- Task directions
Reproduce the passage of the nicotine text from "Nicotine is an" to "tobacco smoking. more...".

- Exercise text
Nicotine is an organic compound, a pyrrolidine-like alkaloid found naturally in the nightshade family of plants, such as tobacco and tomatoes. It constitutes 0.3 to 5% of the tobacco plant by dry weight, with biosynthesis taking place in the roots, and accumulates in the leaves. It is a potent nerve poison and is included in many insecticides. In lower concentrations, the substance is a stimulant and is one of the main factors leading to the habit-forming qualities of tobacco smoking. more...
Nicotine has limited carcinogenic effects, inhibiting the body's ability to destroy potentially cancerous cells; however, nicotine does not promote the development of cancer in healthy cells. In addition to the tobacco plant, nicotine is also found in lower quantities in other members of the Solanaceae (nightshade) family, which includes tomato, potato, eggplant (aubergine), and green pepper. Nicotine alkaloids are also found in the leaves of the coca plant.
Nicotine is a hygroscopic oily liquid that is miscible with water in its base form. As a nitrogenous base, nicotine forms salts with acids that are usually solid and water soluble. Nicotine easily penetrates the skin and forms vapors at elevated temperature.
Effects on the body
In small doses nicotine has a stimulating effect, increasing activity, alertness and memory. Repeat users report a pleasant relaxing effect. It also increases the heart rate and blood pressure and reduces the appetite. In large doses it may cause vomiting and nausea. The LD50 of nicotine (that is, the lethal dosage reported to kill 50% of the population) is 50 mg/kg for rats and 3 mg/kg for mice. 40–60 mg can be a lethal dosage for adult human beings.
Repeat users of nicotine very often develop a physical dependency to the chemical. A report released on May 16, 1988 by United States Surgeon General C. Everett Koop stated that the addictive properties of nicotine are similar to those of heroin and cocaine; although many people do not agree with such a comparison. Physical withdrawal symptoms include irritability, headaches, anxiety, cognitive disturbances and sleep disruption. These symptoms peak at around 48–72 hours, and generally cease after two to six weeks.
Although the amount of nicotine inhaled with tobacco smoke is quite small (most of the substance is destroyed by the heat) it is still sufficient to cause dependence. The amount of nicotine absorbed by the body from smoking depends on many factors, including the type of tobacco, whether the smoke is inhaled, and whether a filter is used. For chewing tobacco, often called Dip, Snuff, or snus, which is held in the mouth between the lip and gum, the amount released into the body tends to be much greater than smoked tobacco.

- Records supplied
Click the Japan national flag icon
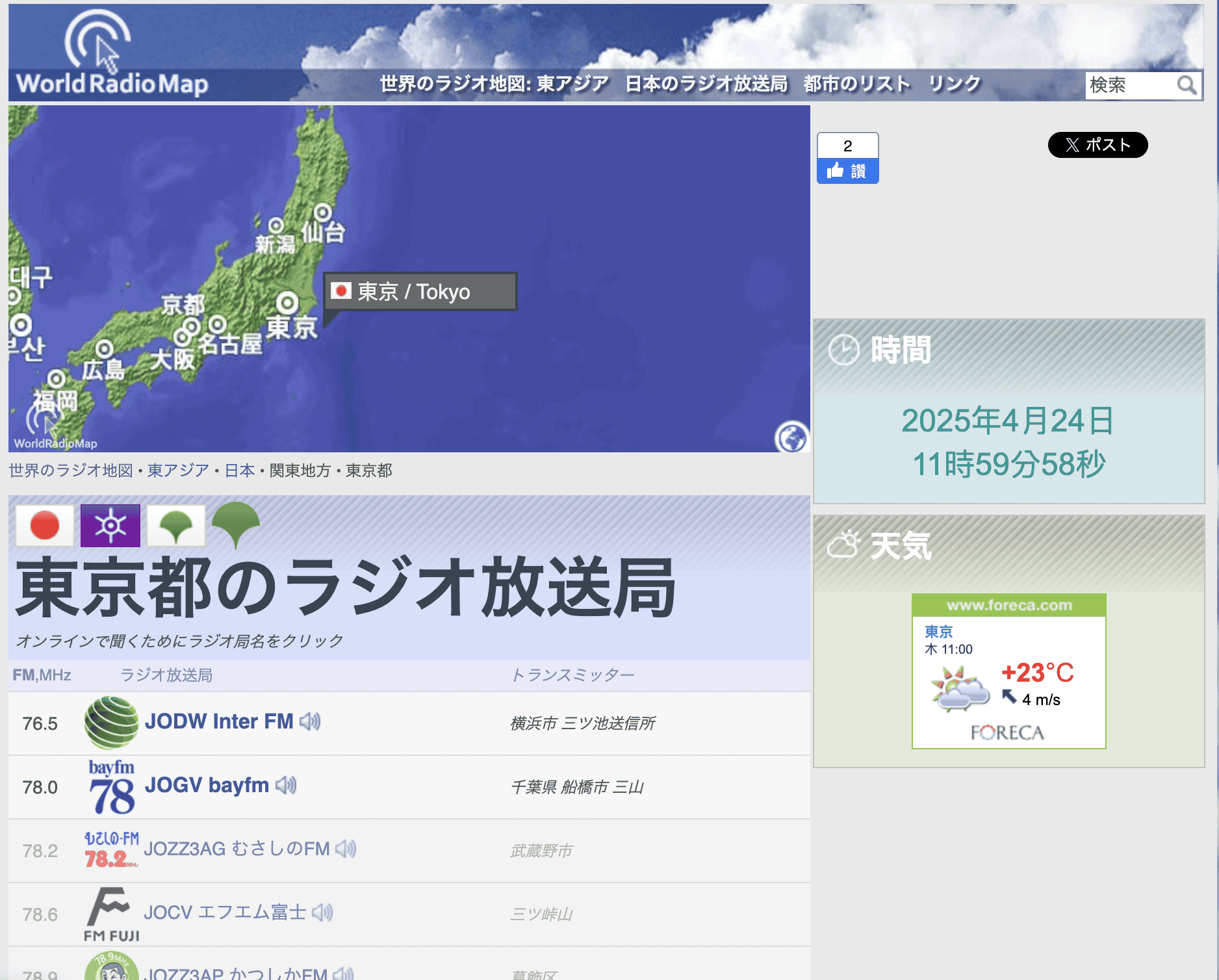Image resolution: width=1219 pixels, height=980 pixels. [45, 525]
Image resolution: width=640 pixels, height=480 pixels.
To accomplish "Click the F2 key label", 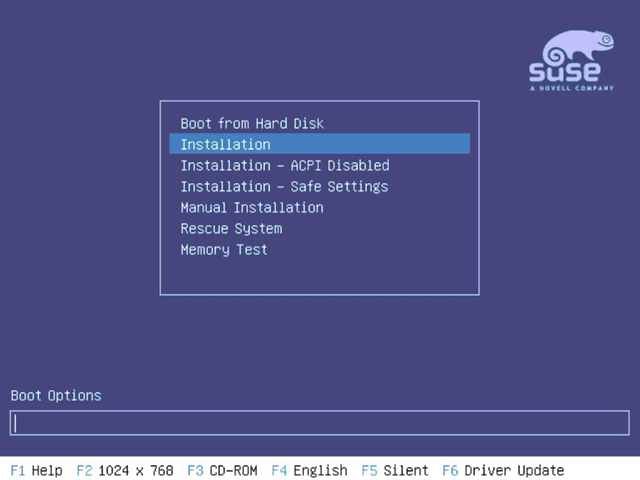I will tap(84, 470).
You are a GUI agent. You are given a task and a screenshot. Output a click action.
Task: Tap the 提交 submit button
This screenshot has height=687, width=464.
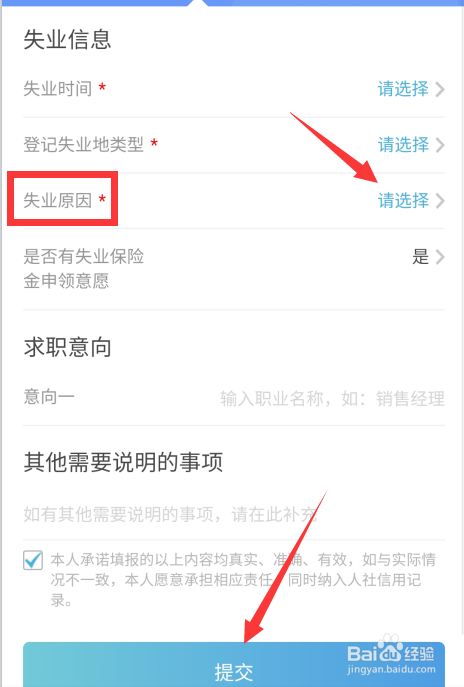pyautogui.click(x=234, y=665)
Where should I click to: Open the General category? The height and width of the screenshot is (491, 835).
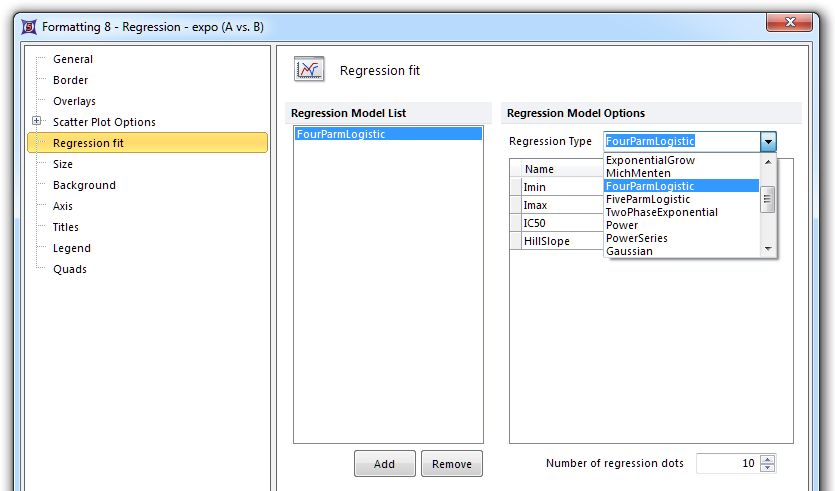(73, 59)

- Answer box
Nicotine is an organic compound, a pyrrolidine-like alkaloid found naturally in the nightshade family of plants, such as tobacco and tomatoes. It constitutes 0.3 to 5% of the tobacco plant by dry weight, with biosynthesis taking place in the roots, and accumulates in the leaves. It is a potent nerve poison and is included in many insecticides. In lower concentrations, the substance is a stimulant and is one of the main factors leading to the habit-forming qualities of tobacco smoking. more...